Paul Seixas, le grand espoir du cyclisme français, va reprendre la compétition la semaine prochaine, ouvrant une année où il espère se rapprocher encore du niveau de Tadej Pogacar, Jonas Vingegaard et Remco Evenepoel, qu'il avait tutoyés en fin de saison dernière alors qu'il n'était âgé que de 19 ans. Avec en toile de fond, la perspective du Tour de France...
C'est la semaine prochaine, à l'occasion du Tour d'Algarve au Portugal (18-22 février) que Paul Seixas, le grand espoir du cyclisme français, va débuter sa saison. Et le jeune leader de l'équipe Décathlon-CGA CGM ne manque pas d'ambitions, légitimées par la confirmation qu'il a reçue de son énorme potentiel lors de la fin de saison dernière, où il avait été le seul à pouvoir suivre Pogacar et Evenepoel lors de leur grande offensive aux Championnats d'Europe, pour finalement terminer troisième, avant de finir 7ème du Tour de Lombardie, tout cela alors qu'il n'était âgé que de 19 ans.
« Forcément quand on suit ces gars-là une fois... »
Paul Seixas le reconnaît lui-même, ces performances ont changé la donné dans son esprit, comme il l'a confié à l'AFP dans des propos relayés par cyclismactu.net : « Forcément quand on suit ces gars-là une fois, même si c'est qu'une fois, cela donne beaucoup de confiance.

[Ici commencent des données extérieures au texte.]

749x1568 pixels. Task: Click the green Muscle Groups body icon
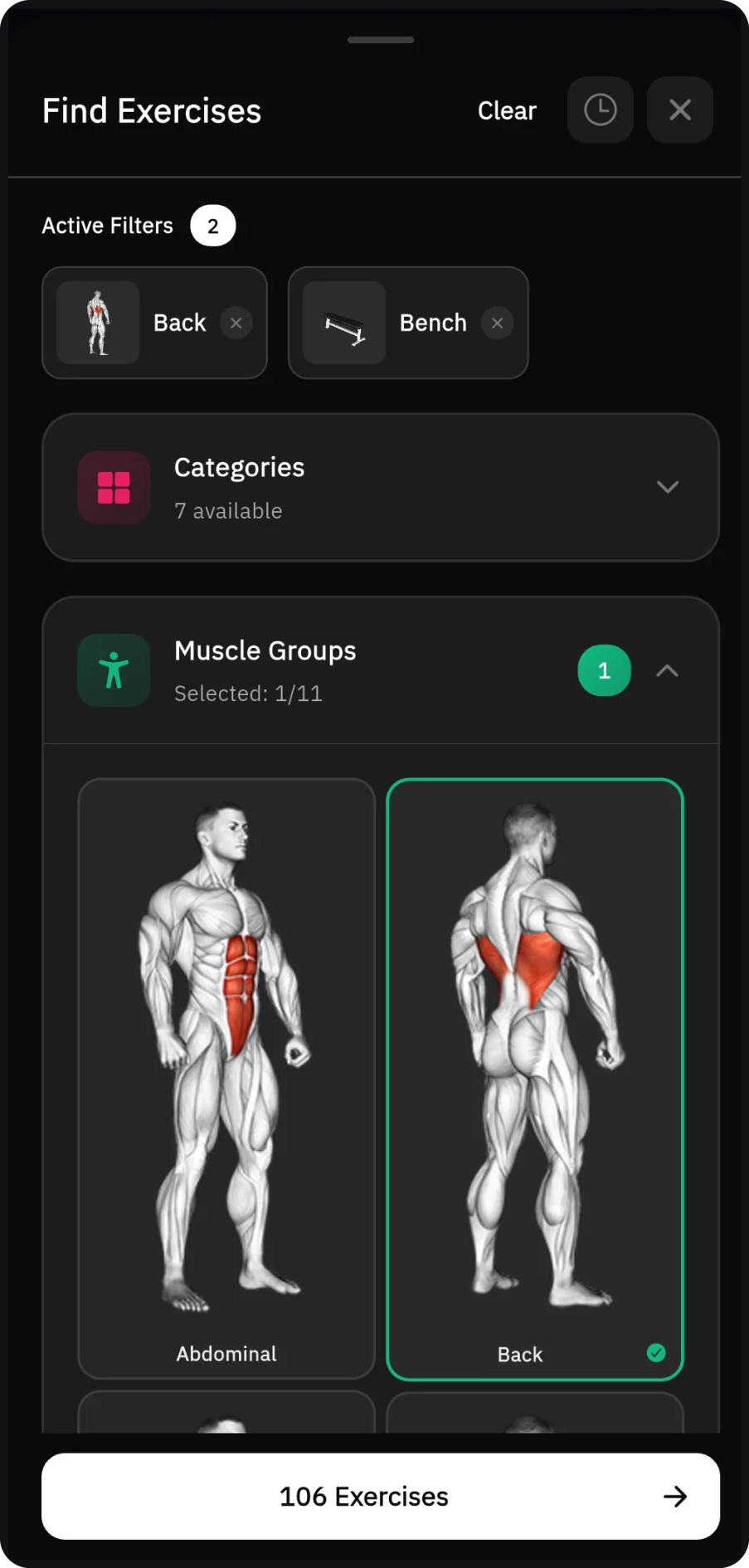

En étant beaucoup plus jeune qu'eux, je me dis que si l'année dernière en fin de saison, j'ai réussi à les suivre, cela veut dire que si je progresse encore, je vais pouvoir combler cet écart ».
« J'ai confiance en moi, je sens que je progresse »
Avant la grande perspective du Tour de France, dont il devrait normalement prendre le départ avec des ambitions élevées au classement général, le jeune coureur tricolore ne cache pas qu'il aimerait gagner rapidement à haut niveau : « On voit les startlists des prochaines courses, il n'y a que des mecs très forts, mais je vais tout donner pour pouvoir lever les bras le plus tôt possible, que ce soit sur l'Algarve ou en Ardèche. Gagner, ce n'est pas une obsession, mais une envie très forte. J'ai confiance en moi, je sens que je progresse ».